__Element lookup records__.
* * * * * * * * *

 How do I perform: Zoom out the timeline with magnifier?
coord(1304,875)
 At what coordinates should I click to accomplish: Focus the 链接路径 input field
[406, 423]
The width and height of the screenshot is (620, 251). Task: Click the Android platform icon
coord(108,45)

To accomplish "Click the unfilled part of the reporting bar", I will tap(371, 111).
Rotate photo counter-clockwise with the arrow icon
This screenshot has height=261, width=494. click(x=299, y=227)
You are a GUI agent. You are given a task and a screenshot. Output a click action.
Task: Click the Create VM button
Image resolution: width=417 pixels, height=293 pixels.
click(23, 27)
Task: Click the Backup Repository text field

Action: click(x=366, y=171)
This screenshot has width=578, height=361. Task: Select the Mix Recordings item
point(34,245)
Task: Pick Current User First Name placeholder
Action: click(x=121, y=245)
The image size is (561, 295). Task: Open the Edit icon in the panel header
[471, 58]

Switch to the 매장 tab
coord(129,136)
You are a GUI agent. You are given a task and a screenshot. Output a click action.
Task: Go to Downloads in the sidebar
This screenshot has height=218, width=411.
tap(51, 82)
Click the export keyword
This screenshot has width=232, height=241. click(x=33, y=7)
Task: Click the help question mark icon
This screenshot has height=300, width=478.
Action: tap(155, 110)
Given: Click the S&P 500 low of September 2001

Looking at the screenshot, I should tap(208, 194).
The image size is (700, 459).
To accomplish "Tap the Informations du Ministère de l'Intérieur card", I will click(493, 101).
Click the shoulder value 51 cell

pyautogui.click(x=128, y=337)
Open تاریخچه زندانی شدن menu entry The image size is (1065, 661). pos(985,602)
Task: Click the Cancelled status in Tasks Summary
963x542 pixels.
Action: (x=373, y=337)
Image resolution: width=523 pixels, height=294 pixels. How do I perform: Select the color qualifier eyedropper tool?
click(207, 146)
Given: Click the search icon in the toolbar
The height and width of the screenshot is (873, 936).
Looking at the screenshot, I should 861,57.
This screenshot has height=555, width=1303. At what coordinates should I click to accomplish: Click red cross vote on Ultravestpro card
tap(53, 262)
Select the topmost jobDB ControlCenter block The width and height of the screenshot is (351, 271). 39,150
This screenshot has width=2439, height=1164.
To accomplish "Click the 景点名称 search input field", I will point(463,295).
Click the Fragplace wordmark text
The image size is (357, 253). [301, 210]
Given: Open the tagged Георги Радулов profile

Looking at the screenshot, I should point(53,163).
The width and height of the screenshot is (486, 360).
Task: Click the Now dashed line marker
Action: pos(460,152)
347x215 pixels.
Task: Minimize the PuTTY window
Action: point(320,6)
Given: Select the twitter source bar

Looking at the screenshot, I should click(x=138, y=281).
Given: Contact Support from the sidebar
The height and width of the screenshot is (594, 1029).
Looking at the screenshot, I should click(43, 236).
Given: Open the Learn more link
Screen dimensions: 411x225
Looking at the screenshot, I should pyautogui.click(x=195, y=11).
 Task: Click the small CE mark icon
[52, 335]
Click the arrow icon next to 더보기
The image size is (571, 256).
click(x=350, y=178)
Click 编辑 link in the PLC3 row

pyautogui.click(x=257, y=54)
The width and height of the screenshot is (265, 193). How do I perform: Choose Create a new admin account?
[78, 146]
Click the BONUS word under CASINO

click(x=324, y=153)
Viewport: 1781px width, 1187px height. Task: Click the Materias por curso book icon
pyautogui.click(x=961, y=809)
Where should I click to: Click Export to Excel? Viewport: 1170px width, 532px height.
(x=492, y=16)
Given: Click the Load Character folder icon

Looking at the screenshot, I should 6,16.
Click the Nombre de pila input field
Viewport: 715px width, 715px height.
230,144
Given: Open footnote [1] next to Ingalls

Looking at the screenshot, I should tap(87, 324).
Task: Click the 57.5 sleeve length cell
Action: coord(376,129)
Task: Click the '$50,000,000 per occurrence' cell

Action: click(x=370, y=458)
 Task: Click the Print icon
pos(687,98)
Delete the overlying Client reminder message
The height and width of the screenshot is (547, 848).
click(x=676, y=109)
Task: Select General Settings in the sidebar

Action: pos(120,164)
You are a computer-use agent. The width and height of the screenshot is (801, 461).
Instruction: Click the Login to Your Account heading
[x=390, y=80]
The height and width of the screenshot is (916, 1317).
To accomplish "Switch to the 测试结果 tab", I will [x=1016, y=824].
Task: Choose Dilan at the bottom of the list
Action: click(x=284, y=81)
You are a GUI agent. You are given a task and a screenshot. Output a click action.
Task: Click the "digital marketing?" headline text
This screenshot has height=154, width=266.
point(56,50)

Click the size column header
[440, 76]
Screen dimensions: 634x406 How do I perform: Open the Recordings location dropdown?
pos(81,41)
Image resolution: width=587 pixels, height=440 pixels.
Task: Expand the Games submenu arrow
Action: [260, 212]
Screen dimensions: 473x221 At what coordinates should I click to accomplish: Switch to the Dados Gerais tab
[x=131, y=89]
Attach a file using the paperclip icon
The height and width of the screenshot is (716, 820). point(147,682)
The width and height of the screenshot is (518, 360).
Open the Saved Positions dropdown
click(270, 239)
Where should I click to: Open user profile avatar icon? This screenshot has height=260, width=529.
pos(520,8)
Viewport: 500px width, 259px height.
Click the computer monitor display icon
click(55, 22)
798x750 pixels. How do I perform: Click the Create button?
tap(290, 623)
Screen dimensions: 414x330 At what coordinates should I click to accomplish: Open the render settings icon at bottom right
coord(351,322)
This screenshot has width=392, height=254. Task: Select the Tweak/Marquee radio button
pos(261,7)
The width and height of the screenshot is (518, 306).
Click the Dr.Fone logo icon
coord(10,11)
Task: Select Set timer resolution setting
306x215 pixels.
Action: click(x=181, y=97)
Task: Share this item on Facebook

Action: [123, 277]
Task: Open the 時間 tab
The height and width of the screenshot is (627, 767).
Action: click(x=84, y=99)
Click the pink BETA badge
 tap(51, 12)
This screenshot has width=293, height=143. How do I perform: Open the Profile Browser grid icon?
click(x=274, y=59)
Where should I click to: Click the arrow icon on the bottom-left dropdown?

* * * * * * * * *

__WHAT IS NEEDED__. Duplicate every line of the listing above with no changes.

__OUTPUT FOR THIS EXERCISE__.
 How do I perform: Zoom out the timeline with magnifier?
coord(1304,875)
 At what coordinates should I click to accomplish: Focus the 链接路径 input field
[406, 423]
The width and height of the screenshot is (620, 251). Task: Click the Android platform icon
coord(108,45)

To accomplish "Click the unfilled part of the reporting bar", I will tap(371, 111).
Rotate photo counter-clockwise with the arrow icon
This screenshot has height=261, width=494. click(x=299, y=227)
You are a GUI agent. You are given a task and a screenshot. Output a click action.
Task: Click the Create VM button
Image resolution: width=417 pixels, height=293 pixels.
click(23, 27)
Task: Click the Backup Repository text field

Action: click(x=366, y=171)
This screenshot has width=578, height=361. Task: Select the Mix Recordings item
point(34,245)
Task: Pick Current User First Name placeholder
Action: click(x=121, y=245)
The image size is (561, 295). Task: Open the Edit icon in the panel header
[471, 58]

Switch to the 매장 tab
coord(129,136)
You are a GUI agent. You are given a task and a screenshot. Output a click action.
Task: Go to Downloads in the sidebar
This screenshot has height=218, width=411.
tap(51, 82)
Click the export keyword
This screenshot has width=232, height=241. click(x=33, y=7)
Task: Click the help question mark icon
This screenshot has height=300, width=478.
Action: tap(155, 110)
Given: Click the S&P 500 low of September 2001

Looking at the screenshot, I should tap(208, 194).
The image size is (700, 459).
To accomplish "Tap the Informations du Ministère de l'Intérieur card", I will click(493, 101).
Click the shoulder value 51 cell

pyautogui.click(x=128, y=337)
Open تاریخچه زندانی شدن menu entry The image size is (1065, 661). pos(985,602)
Task: Click the Cancelled status in Tasks Summary
963x542 pixels.
Action: (x=373, y=337)
Image resolution: width=523 pixels, height=294 pixels. How do I perform: Select the color qualifier eyedropper tool?
click(207, 146)
Given: Click the search icon in the toolbar
The height and width of the screenshot is (873, 936).
Looking at the screenshot, I should 861,57.
This screenshot has height=555, width=1303. At what coordinates should I click to accomplish: Click red cross vote on Ultravestpro card
tap(53, 262)
Select the topmost jobDB ControlCenter block The width and height of the screenshot is (351, 271). 39,150
This screenshot has width=2439, height=1164.
To accomplish "Click the 景点名称 search input field", I will point(463,295).
Click the Fragplace wordmark text
The image size is (357, 253). [301, 210]
Given: Open the tagged Георги Радулов profile

Looking at the screenshot, I should point(53,163).
The width and height of the screenshot is (486, 360).
Task: Click the Now dashed line marker
Action: pos(460,152)
347x215 pixels.
Task: Minimize the PuTTY window
Action: point(320,6)
Given: Select the twitter source bar

Looking at the screenshot, I should click(x=138, y=281).
Given: Contact Support from the sidebar
The height and width of the screenshot is (594, 1029).
Looking at the screenshot, I should click(43, 236).
Given: Open the Learn more link
Screen dimensions: 411x225
Looking at the screenshot, I should pyautogui.click(x=195, y=11).
 Task: Click the small CE mark icon
[52, 335]
Click the arrow icon next to 더보기
The image size is (571, 256).
click(x=350, y=178)
Click 编辑 link in the PLC3 row

pyautogui.click(x=257, y=54)
The width and height of the screenshot is (265, 193). How do I perform: Choose Create a new admin account?
[78, 146]
Click the BONUS word under CASINO

click(x=324, y=153)
Viewport: 1781px width, 1187px height. Task: Click the Materias por curso book icon
pyautogui.click(x=961, y=809)
Where should I click to: Click Export to Excel? Viewport: 1170px width, 532px height.
(x=492, y=16)
Given: Click the Load Character folder icon

Looking at the screenshot, I should 6,16.
Click the Nombre de pila input field
Viewport: 715px width, 715px height.
230,144
Given: Open footnote [1] next to Ingalls

Looking at the screenshot, I should tap(87, 324).
Task: Click the 57.5 sleeve length cell
Action: coord(376,129)
Task: Click the '$50,000,000 per occurrence' cell

Action: click(x=370, y=458)
 Task: Click the Print icon
pos(687,98)
Delete the overlying Client reminder message
The height and width of the screenshot is (547, 848).
click(x=676, y=109)
Task: Select General Settings in the sidebar

Action: pos(120,164)
You are a computer-use agent. The width and height of the screenshot is (801, 461).
Instruction: Click the Login to Your Account heading
[x=390, y=80]
The height and width of the screenshot is (916, 1317).
To accomplish "Switch to the 测试结果 tab", I will [x=1016, y=824].
Task: Choose Dilan at the bottom of the list
Action: click(x=284, y=81)
You are a GUI agent. You are given a task and a screenshot. Output a click action.
Task: Click the "digital marketing?" headline text
This screenshot has height=154, width=266.
point(56,50)

Click the size column header
[440, 76]
Screen dimensions: 634x406 How do I perform: Open the Recordings location dropdown?
pos(81,41)
Image resolution: width=587 pixels, height=440 pixels.
Task: Expand the Games submenu arrow
Action: [260, 212]
Screen dimensions: 473x221 At what coordinates should I click to accomplish: Switch to the Dados Gerais tab
[x=131, y=89]
Attach a file using the paperclip icon
The height and width of the screenshot is (716, 820). point(147,682)
The width and height of the screenshot is (518, 360).
Open the Saved Positions dropdown
click(270, 239)
Where should I click to: Open user profile avatar icon? This screenshot has height=260, width=529.
pos(520,8)
Viewport: 500px width, 259px height.
Click the computer monitor display icon
click(55, 22)
798x750 pixels. How do I perform: Click the Create button?
tap(290, 623)
Screen dimensions: 414x330 At what coordinates should I click to accomplish: Open the render settings icon at bottom right
coord(351,322)
This screenshot has width=392, height=254. Task: Select the Tweak/Marquee radio button
pos(261,7)
The width and height of the screenshot is (518, 306).
Click the Dr.Fone logo icon
coord(10,11)
Task: Select Set timer resolution setting
306x215 pixels.
Action: click(x=181, y=97)
Task: Share this item on Facebook

Action: [123, 277]
Task: Open the 時間 tab
The height and width of the screenshot is (627, 767).
Action: click(x=84, y=99)
Click the pink BETA badge
 tap(51, 12)
This screenshot has width=293, height=143. How do I perform: Open the Profile Browser grid icon?
click(x=274, y=59)
Where should I click to: Click the arrow icon on the bottom-left dropdown?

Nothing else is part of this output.